## Saved data entries:
• • •

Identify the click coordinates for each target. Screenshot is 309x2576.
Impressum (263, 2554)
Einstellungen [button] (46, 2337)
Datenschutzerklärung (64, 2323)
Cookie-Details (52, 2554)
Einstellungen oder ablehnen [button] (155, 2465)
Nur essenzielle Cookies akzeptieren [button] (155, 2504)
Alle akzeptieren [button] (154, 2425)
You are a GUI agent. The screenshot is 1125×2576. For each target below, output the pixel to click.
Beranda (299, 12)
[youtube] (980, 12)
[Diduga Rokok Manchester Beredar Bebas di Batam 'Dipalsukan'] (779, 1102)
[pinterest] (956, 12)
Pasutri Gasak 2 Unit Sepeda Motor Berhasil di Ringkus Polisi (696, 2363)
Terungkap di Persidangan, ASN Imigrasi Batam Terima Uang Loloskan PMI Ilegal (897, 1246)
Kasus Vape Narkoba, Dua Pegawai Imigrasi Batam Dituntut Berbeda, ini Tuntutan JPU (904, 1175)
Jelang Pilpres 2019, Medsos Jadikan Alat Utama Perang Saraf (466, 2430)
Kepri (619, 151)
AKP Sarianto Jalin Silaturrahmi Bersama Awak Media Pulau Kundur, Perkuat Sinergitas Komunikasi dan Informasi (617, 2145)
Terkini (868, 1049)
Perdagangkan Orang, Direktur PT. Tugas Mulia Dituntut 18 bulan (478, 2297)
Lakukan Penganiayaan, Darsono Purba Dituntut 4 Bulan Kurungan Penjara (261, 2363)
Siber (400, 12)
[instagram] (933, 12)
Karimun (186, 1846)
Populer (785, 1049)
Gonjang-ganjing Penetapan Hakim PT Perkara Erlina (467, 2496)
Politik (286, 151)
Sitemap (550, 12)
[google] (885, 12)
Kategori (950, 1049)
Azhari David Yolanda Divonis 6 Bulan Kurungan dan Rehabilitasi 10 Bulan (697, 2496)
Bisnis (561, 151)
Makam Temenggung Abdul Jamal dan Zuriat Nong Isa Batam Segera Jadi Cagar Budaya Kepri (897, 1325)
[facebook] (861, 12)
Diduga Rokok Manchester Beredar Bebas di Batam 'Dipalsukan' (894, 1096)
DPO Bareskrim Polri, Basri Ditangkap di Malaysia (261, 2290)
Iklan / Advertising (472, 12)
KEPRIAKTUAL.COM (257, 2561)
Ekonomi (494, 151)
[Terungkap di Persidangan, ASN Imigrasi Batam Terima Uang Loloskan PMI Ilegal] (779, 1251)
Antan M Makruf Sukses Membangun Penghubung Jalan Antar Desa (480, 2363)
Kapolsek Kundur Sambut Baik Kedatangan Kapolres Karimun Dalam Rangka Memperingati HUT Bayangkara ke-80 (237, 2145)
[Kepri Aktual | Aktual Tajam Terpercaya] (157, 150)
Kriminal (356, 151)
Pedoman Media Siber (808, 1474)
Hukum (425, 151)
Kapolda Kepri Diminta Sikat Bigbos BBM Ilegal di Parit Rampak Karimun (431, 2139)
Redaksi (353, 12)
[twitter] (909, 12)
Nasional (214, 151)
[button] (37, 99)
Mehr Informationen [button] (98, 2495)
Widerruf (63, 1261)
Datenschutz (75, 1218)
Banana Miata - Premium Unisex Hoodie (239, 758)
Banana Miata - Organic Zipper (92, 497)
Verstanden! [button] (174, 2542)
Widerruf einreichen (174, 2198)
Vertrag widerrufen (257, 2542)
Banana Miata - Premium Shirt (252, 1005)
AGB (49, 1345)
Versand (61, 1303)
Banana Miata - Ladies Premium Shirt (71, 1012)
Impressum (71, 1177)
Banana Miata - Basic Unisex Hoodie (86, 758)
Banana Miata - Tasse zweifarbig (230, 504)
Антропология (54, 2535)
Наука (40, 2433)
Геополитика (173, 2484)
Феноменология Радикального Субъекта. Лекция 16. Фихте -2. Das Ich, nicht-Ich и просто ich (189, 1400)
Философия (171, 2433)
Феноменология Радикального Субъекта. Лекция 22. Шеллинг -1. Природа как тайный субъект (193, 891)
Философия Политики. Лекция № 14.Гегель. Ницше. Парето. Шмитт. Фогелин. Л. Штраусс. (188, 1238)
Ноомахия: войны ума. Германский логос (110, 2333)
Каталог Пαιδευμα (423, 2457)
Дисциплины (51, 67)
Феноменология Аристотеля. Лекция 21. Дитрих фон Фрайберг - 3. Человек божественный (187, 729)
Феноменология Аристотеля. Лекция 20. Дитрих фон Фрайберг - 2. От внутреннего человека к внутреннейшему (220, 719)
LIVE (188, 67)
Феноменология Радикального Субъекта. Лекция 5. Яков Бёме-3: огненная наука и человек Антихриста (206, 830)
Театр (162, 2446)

• • •

## Work task:
Reproduce, exactly as they stand in the data above, the lines from the one that holds "Banana Miata - Organic Zipper (92, 497)" to the one that holds "Banana Miata - Basic Unisex Hoodie (86, 758)", inclusive.

## Your solution:
Banana Miata - Organic Zipper (92, 497)
Verstanden! [button] (174, 2542)
Widerruf einreichen (174, 2198)
Vertrag widerrufen (257, 2542)
Banana Miata - Premium Shirt (252, 1005)
AGB (49, 1345)
Versand (61, 1303)
Banana Miata - Ladies Premium Shirt (71, 1012)
Impressum (71, 1177)
Banana Miata - Basic Unisex Hoodie (86, 758)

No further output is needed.